Records contained in a dataset:
==============================

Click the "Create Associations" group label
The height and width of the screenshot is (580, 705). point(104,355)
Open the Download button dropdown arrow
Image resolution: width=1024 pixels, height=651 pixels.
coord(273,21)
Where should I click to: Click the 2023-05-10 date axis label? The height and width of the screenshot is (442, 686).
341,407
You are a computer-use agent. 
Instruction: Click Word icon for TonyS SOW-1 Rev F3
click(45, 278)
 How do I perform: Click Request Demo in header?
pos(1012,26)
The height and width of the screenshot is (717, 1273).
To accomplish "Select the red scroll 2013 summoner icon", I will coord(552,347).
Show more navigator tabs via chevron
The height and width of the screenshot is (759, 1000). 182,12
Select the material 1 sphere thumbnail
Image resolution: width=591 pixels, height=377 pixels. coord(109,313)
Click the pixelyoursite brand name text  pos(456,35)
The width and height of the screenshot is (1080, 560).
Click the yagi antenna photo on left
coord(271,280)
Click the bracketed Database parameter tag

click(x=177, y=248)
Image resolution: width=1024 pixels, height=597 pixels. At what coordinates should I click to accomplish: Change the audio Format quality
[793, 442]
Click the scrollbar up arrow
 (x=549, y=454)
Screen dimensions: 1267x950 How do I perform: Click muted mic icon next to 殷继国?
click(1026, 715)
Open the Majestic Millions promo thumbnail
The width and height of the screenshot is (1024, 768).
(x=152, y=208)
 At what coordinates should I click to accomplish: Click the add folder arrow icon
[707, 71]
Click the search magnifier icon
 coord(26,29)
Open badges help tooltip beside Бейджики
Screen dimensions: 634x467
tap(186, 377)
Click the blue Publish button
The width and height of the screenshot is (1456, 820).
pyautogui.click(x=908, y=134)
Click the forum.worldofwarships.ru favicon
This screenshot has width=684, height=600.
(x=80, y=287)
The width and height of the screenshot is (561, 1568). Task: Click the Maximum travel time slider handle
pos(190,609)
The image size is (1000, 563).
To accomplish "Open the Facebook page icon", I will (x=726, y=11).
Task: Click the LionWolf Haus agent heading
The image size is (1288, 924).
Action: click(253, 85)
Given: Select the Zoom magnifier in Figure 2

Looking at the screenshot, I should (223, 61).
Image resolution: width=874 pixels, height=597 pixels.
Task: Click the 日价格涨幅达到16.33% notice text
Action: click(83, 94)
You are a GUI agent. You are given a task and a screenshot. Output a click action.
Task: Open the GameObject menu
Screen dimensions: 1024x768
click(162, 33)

==============================

Look through the entries above; find each line with the word "agent" and copy it.

> **YOUR SOLUTION**
You are a computer-use agent. 
Task: Click the LionWolf Haus agent heading
You are a GUI agent. You are given a task and a screenshot. Output a click action.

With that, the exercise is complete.